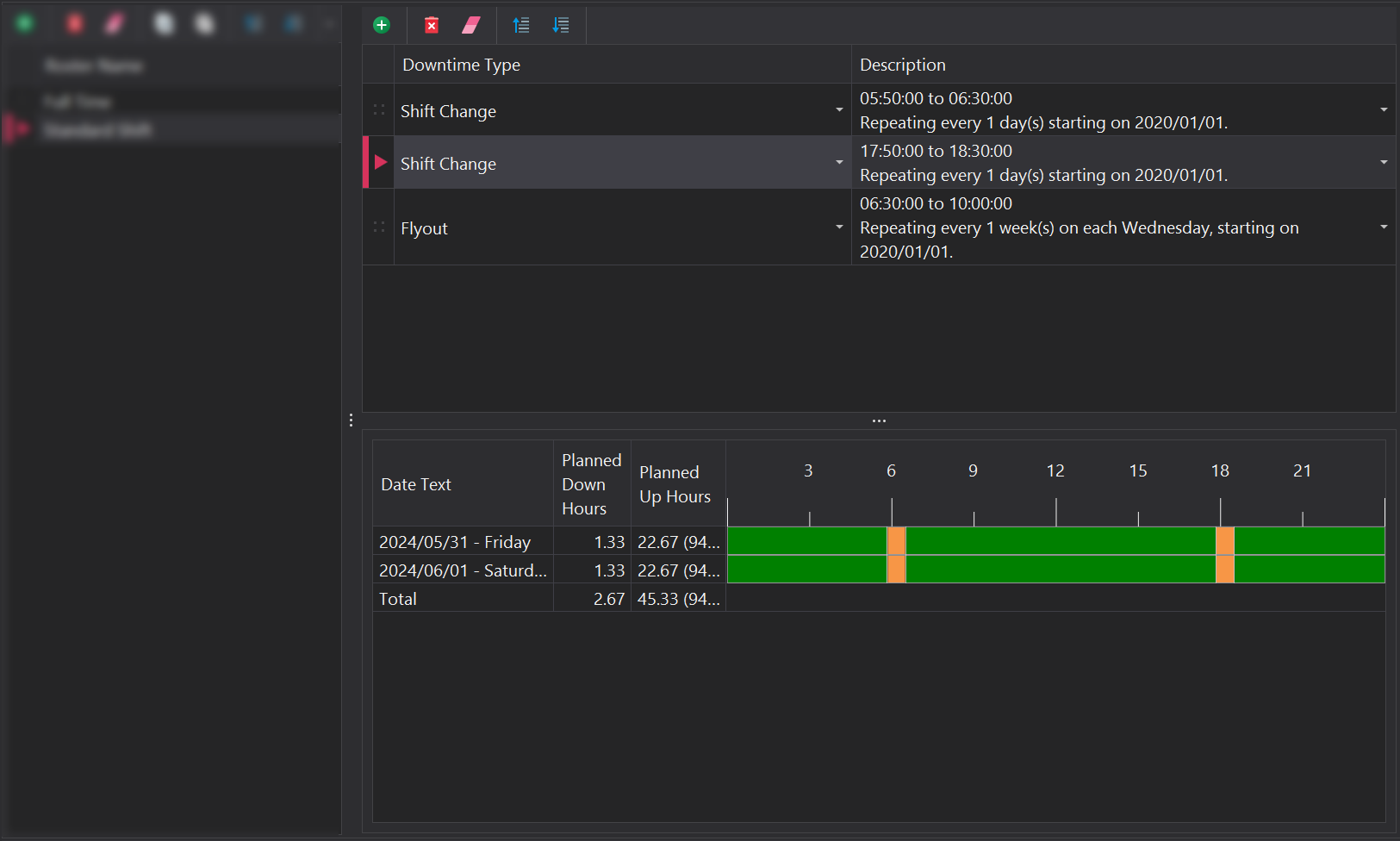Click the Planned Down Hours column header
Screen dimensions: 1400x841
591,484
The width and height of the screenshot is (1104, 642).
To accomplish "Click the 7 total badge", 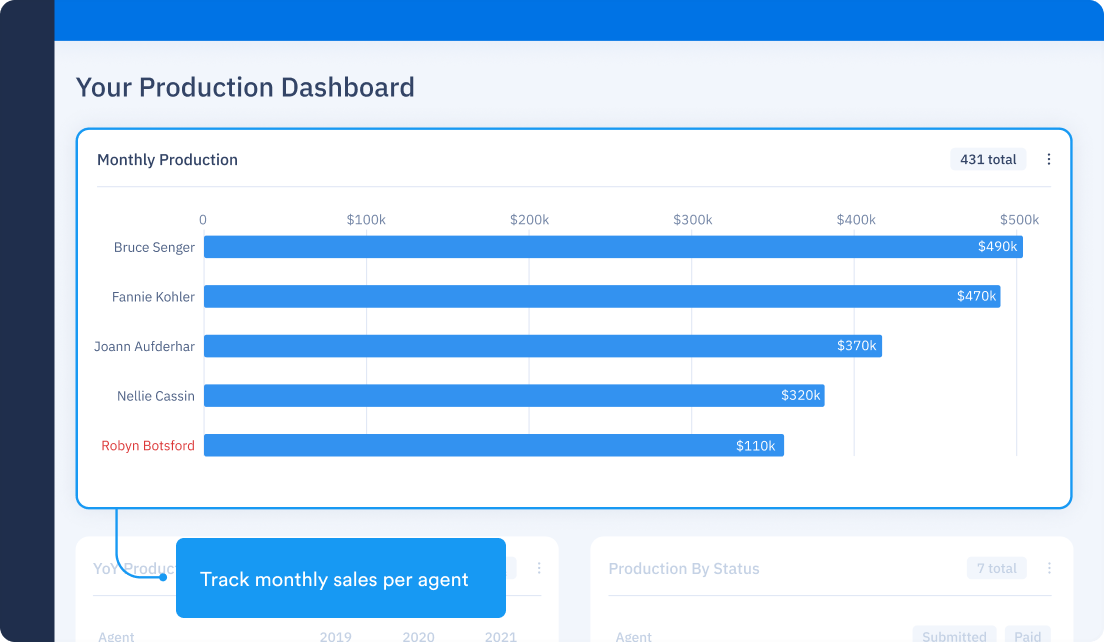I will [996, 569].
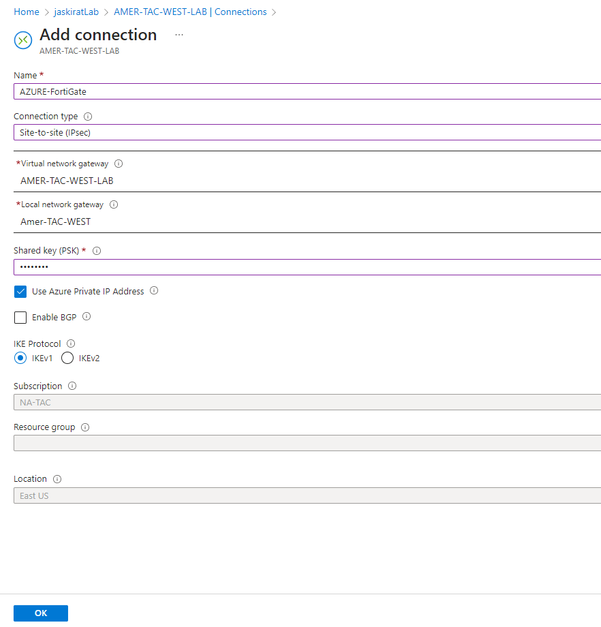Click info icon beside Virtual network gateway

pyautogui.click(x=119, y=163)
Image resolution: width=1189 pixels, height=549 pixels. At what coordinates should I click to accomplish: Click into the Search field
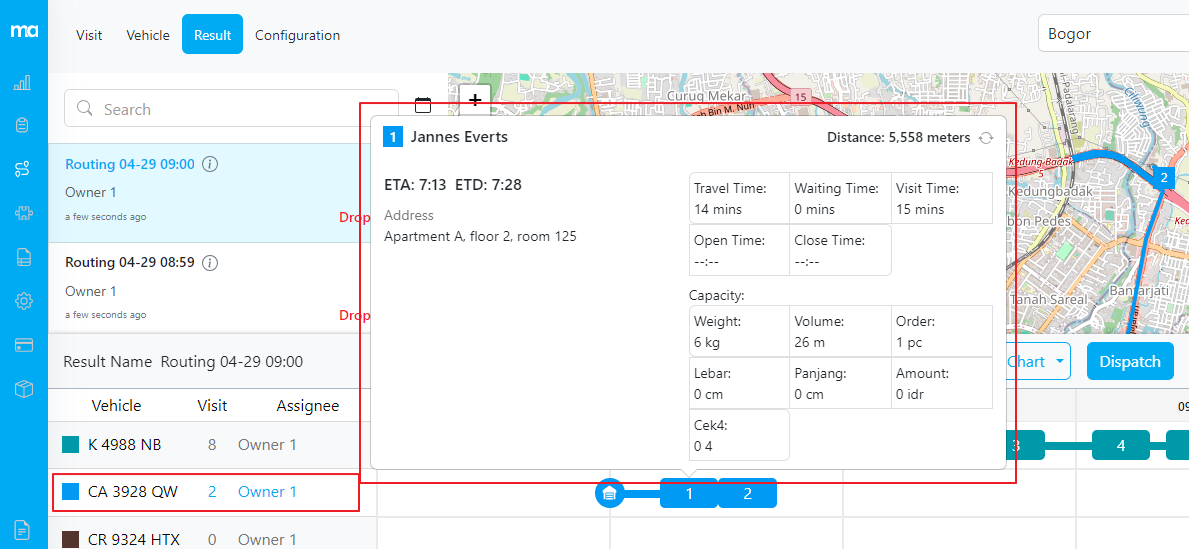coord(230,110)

-----

Given instruction> Identify every line above that contains the word "height" and copy each of those lines.

Task output>
The width and height of the screenshot is (1104, 642).
Image resolution: width=1189 pixels, height=549 pixels. At what coordinates should I click to accomplish: Click into the Search field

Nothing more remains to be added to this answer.